Less than a decade after the liberation of the Nazi camps and the atomic firestorms of Nagasaki and Hiroshima, almost three million Asians lay dead in Korea, at least half of whom were civilians; further south and west and a few years on, another 3.1 million Asians died during the Vietnam War (by Vietnam’s own estimate in 1995 and confirmed in 2008 by the British Medical Journal). These were deaths suffered in the pursuit of ideological goals – because one side of each country’s civil war putatively threatened the primacy of capitalism. For those keeping count, that’s almost exactly the total of Jews, Gypsies and the disabled killed under the German Reich.
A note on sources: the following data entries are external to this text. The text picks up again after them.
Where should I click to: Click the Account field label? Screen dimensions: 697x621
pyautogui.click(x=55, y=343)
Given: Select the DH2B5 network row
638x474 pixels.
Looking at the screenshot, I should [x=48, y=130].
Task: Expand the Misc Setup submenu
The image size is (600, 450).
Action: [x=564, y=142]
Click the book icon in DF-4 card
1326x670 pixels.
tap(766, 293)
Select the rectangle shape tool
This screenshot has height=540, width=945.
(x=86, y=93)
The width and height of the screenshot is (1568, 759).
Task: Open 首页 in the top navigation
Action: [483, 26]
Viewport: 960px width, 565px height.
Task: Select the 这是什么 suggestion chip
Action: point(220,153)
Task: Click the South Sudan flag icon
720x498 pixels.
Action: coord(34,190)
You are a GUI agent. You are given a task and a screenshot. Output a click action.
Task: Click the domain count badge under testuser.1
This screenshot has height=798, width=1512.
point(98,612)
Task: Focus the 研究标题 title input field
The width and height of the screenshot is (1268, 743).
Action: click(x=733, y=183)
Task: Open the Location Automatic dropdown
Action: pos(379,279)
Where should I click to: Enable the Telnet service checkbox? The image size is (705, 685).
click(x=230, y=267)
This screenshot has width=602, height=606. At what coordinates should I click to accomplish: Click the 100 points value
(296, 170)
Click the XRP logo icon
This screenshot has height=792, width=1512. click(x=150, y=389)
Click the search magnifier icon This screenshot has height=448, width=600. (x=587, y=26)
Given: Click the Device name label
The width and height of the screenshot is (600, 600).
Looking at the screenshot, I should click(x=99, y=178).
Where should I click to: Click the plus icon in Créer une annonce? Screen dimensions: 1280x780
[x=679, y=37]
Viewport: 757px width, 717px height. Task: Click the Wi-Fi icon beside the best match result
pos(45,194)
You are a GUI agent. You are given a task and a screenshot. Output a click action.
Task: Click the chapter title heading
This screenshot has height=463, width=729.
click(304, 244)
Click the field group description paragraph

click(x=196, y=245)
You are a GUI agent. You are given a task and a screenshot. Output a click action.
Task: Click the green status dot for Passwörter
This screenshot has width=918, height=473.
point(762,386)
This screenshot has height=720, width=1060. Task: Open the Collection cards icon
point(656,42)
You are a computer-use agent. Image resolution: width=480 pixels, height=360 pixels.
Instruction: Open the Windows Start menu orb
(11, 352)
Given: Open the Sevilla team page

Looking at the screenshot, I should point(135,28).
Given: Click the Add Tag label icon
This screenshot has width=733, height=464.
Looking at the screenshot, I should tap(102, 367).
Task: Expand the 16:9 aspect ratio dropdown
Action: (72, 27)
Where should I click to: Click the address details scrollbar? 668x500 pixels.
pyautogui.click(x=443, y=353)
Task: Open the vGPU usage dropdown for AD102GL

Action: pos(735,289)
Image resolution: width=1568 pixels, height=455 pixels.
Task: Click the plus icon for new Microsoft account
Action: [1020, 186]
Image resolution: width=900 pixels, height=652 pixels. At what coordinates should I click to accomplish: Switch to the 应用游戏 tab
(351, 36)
The killing goes on: in Iraq since the turn of this century, more than half a million men, women and children have died for their (or their parent’s) temerity in supporting a regime that declared its independence in the disposition of its own oil reserves. ‘Operation Iraqi Freedom’ was the reaffirmation of an imperial ideology based on the primacy of free market capitalism in all human and state-to-state transactions and of the American dollar as its reserve currency – all cloaked in the all-purpose euphemism of ‘Freedom’, promiscuously applied both at home and abroad.

In each of this Country’s imperial wars, beginning with the Mexican-American war of 1846 – 1848, U.S. troops used techniques, specific language related to operations, equipment and codes that were developed in the extermination of this country’s indigenous peoples. Now military equipment rings with the names of Indian tribes, weaponry and band leaders (Apache, Tomahawk and Black Hawk). Enemy territory is still known in the military as Indian country and its heritage of genocidal actions have been reincarnated in the modern era across the globe – in Africa, Central and South America, the Middle East, Asia and beyond. The American Holocaust remains a living tradition.

The planned elimination of Jews and the subjugation of Slavs and North Africans (doubly damned by their Moslem faith), had an economic purpose – to create Lebensraum, or living room for German (or Italian) agriculture on colonized lands conveniently denuded of non-Aryan mouths to feed, as well as a crackpot, supremacist  ideological rationale. Hitler, a reader of ‘Westerns’ written by the German writer Karl May, in addition to possessing a more than cursory knowledge of world history, was much taken by the American racial genocide of indigenous peoples and took it as validation of his agronomic model. Under those waving fields of grain beneath a prairie sky are interred, as Dunbar-Ortiz notes, “the bones, villages, fields, and sacred objects of American Indians”. For Hitler in the 1930’s, the bread basket of the Ukraine beckoned, if once its Jews and Slavs were interred beneath its black earth.

It is now Capitalism (just gathering steam as an ideology at the moment of the ‘discovery’ of the New World), that is reasonably considered to be the proximate cause of what may prove to be the ultimate holocaust – the ecocide of the planet, the destruction of the systems that support human life on Earth. It is in this Holocaust in which Trump, like the vast majority of the world’s leaders, is complicit: try teaching that at high school. Perhaps in twelfth-grade Economics?